» **Excerpt to read**:
####################

What skills will be needed in the workplace of the future? Which new opportunities for learning does technology offer at the individual and organisational levels? These are just a few questions raised within this edition’s topic.
Nobody would argue that a vast majority of society should master basic skills like reading and performing mathematical operations. However, the required skillset keeps growing, e.g., through the advent of new information and communication technologies, digital literacy has become an additional fundamental skill to navigate our new normal information-soaked society.
The paradigm is also shifting to life-long learning: for many, the career path has twists and turns – and oftentimes wanders far away from what was part of one’s training be it vocational or in school. At the International Swiss Talent Forum 2024, we want to find out what Learning for the Future looks like through the lenses of various challenges to try and develop ideas to bring society forward.
Interested to learn more about the eligibility criteria and the registration for the event? Then check out the Flyer:
Topic Leader 2023
Challengers 2024
Challenge 1
Designing the Classroom of Tomorrow
The way people learn, and the skills required to address today’s challenges, are changing. To adjust to these novel requirements and approaches, we need to redesign the classroom in a way that acknowledges the fast-paced transformation of our world, the multiple sources of knowledge (both in formal settings and informal settings such as social media), and the forever evolving technological capabilities.

####################

» **Pixel coordinate grounding data**:
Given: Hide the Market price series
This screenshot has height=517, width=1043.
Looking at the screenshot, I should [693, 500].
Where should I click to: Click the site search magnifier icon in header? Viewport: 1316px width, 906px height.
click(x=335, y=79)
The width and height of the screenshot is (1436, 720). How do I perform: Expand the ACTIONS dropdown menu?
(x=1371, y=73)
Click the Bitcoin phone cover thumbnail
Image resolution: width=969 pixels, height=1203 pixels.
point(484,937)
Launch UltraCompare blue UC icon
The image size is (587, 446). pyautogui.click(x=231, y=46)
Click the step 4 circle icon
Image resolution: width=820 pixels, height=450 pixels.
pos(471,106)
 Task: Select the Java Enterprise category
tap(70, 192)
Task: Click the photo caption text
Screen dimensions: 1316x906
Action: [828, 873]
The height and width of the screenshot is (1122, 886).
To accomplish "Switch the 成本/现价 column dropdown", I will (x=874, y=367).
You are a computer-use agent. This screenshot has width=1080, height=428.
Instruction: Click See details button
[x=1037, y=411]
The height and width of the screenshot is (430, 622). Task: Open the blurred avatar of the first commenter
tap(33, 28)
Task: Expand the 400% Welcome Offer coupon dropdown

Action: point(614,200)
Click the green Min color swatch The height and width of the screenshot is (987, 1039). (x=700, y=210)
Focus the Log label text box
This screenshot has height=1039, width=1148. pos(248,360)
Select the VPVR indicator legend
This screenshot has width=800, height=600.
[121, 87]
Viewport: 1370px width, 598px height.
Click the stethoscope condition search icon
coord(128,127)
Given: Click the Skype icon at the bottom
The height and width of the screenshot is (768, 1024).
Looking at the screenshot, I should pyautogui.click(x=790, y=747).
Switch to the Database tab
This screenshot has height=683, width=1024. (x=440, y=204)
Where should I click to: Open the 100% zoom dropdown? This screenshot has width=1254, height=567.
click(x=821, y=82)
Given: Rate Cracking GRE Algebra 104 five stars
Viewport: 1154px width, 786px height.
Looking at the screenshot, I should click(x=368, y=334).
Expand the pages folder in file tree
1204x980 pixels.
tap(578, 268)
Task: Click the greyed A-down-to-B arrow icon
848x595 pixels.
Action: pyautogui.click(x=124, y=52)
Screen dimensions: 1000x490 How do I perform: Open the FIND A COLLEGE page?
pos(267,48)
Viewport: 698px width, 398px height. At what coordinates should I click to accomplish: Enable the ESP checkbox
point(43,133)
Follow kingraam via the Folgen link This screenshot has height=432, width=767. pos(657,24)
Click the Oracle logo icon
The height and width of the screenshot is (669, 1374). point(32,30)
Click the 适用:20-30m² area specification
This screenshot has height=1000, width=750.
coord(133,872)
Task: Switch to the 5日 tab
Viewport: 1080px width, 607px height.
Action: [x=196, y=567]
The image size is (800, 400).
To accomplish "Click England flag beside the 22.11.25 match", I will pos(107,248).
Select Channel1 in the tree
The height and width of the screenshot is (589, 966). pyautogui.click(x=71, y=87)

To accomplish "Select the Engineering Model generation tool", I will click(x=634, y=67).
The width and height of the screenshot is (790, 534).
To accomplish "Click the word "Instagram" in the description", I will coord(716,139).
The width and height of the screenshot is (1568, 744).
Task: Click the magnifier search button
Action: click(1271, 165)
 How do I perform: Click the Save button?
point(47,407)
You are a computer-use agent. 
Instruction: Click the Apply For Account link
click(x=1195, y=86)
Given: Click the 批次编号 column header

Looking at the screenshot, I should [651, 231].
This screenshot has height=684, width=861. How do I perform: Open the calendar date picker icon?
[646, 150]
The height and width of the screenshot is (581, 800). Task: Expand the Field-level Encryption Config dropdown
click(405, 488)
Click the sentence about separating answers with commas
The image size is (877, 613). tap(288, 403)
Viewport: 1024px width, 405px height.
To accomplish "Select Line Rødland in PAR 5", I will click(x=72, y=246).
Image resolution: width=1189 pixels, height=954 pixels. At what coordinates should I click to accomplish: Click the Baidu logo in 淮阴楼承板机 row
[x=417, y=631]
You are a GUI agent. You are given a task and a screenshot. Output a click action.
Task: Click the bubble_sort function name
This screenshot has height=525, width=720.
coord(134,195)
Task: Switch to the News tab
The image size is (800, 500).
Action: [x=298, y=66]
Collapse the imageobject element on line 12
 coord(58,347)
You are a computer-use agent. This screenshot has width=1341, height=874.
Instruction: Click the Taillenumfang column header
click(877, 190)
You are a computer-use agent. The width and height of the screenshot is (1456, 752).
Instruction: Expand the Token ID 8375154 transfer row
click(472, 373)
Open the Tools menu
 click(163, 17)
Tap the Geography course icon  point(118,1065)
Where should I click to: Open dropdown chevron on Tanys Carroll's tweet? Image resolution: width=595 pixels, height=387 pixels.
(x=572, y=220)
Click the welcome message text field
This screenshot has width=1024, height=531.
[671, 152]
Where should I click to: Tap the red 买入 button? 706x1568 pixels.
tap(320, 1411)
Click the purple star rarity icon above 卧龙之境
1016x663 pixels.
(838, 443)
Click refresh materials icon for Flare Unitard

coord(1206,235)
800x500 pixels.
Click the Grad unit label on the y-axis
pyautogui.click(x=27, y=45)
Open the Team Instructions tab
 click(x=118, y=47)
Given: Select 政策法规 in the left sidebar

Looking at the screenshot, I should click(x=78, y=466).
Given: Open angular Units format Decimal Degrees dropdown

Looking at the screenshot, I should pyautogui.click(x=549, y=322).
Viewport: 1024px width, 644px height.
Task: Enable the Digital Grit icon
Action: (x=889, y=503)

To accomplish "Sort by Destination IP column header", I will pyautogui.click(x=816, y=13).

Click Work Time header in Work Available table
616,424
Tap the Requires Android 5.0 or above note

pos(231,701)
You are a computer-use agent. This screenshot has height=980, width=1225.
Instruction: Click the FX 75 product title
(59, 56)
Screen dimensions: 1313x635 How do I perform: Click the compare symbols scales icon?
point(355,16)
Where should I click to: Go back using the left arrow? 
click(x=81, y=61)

####################

» **Aim of the exercise**:
Please rewrite the stretch of the passage on learning for the future from "The paradigm is" through "bring society forward.", putting "professional journey" in place of "career path". You can leave the material aside.

» **Response**:
The paradigm is also shifting to life-long learning: for many, the professional journey has twists and turns – and oftentimes wanders far away from what was part of one’s training be it vocational or in school. At the International Swiss Talent Forum 2024, we want to find out what Learning for the Future looks like through the lenses of various challenges to try and develop ideas to bring society forward.